Opportunity for Netherlands as Europe Seeks Gas Alternatives

Rotterdam’s ability to gasify imported LNG could help Europe reduce its dependence on Russian energy.

The LNG tanker Arctic Voyager docks in Rotterdam, the Netherlands
The LNG tanker Arctic Voyager docks in Rotterdam, the Netherlands (Gate)

Vladimir Putin’s aggression in Ukraine has prompted European countries to rethink their dependence on Russian natural gas. The Netherlands, still Europe’s second largest gas producer, could play a key role in diversifying the continent’s energy supply but much hinges on America’s willingness to export.

Former Russian satellite states in Eastern Europe are almost wholly dependent on Russian oil and gas. Germany, Europe’s largest economy, gets more than a third of the gas it consumes from Russia which also provides more than 30 percent of the gas that is imported by Italy.

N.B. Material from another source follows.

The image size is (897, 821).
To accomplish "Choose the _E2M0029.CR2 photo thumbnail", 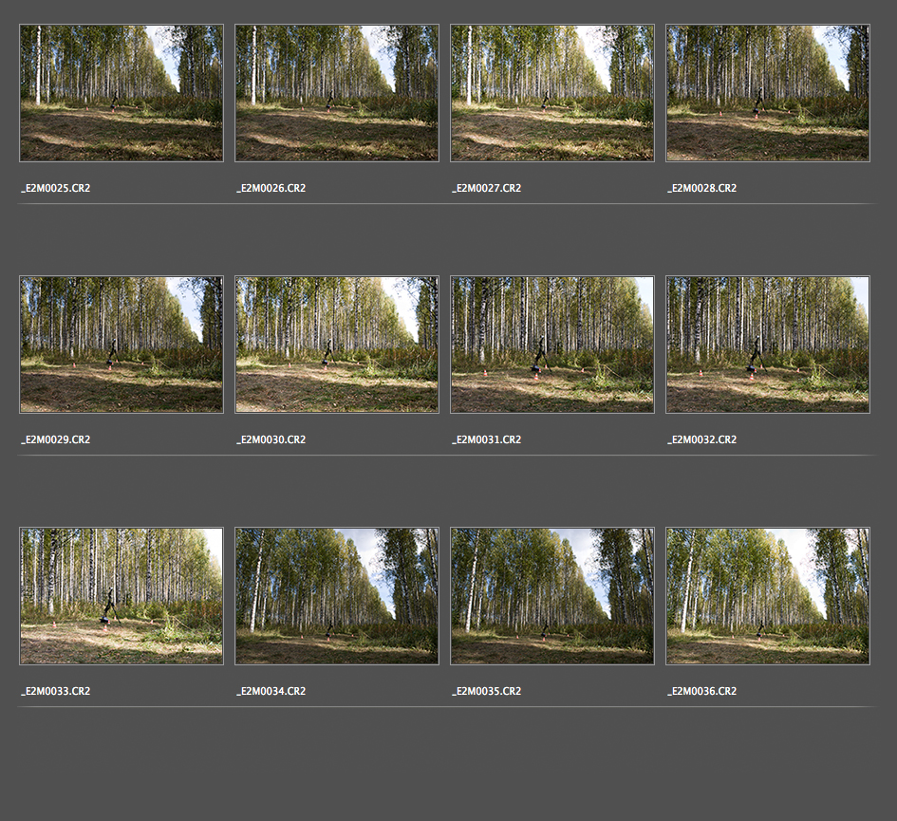I will [x=121, y=345].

About half of Russia’s gas exports to Europe flow through Ukraine where Western countries believe it is supporting separatist uprisings in an attempt to divide the country and weaken a government in Kiev it perceives as hostile. Russia earlier invaded and annexed the Crimean Peninsula which had been part of Ukraine since 1954.

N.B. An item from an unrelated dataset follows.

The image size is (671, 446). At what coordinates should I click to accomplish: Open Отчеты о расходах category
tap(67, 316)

Although the European Union has imposed sanctions on Russians who are believed to be close to Putin’s regime, its member states hesitate to sever ties with Moscow altogether. Twice in recent years has Russia turned off the gas supply to Ukraine amid price disputes, leaving parts of Central Europe literally in the cold during winter.

The Americans complain that Europe’s response to Russian aggression isn’t forceful enough yet they have so far shied away from making the decision that could give their allies more comfort: increasing natural gas exports to Europe.

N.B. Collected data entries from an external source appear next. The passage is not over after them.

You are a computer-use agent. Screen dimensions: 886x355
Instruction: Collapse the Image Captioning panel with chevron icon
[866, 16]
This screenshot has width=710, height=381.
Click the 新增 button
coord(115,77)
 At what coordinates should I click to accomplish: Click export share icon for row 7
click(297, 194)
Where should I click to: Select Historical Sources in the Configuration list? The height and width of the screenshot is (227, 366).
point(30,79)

Natural gas production in the United States has risen dramatically thanks to horizontal drilling and hydraulic fracturing. The country is due to overtake Russia as the world’s biggest natural gas producer this year. Gas prices in America are just a third of what they are in Europe.

Yet exports have hardly increased as a 1970s ban requires the Energy Department to approve each export proposal separately and assess whether it would be in the “national interest.”

Although it would take years to build the necessary infrastructure and sign contracts for more transatlantic gas exports, overturning the ban would not only give European countries more leeway in their dealings with Russia; it could also influence Russian decisionmaking today. Hydrocarbons account for 70 percent of the country’s exports and provide more than half of the state’s income. The prospect of a challenge to Russia’s natural gas hegemony in Europe could make it more susceptible to Western demands.

The Netherlands could play an important part in such a strategy as it hosts one of the few terminals in Western Europe that can gasify liquified natural gas delivered by tankers and send it directly into pipelines that reach Central Europe.

The Gate (“Gas Access to Europe”) terminal came online in 2011 but currently operates at approximately 10 percent capacity. It was built to preserve the Netherlands’ position as a pivotal distributor of natural gas in Europe. The country’s own supplies are running thin. The International Energy Agency predicted last week it may have to import gas in as little as ten years’ time.

Little wonder that Prime Minister Mark Rutte urged the rapid ratification of a transatlantic trade and investment partnership on Friday that could clear the way for more American energy exports. His country’s energy security depends on it.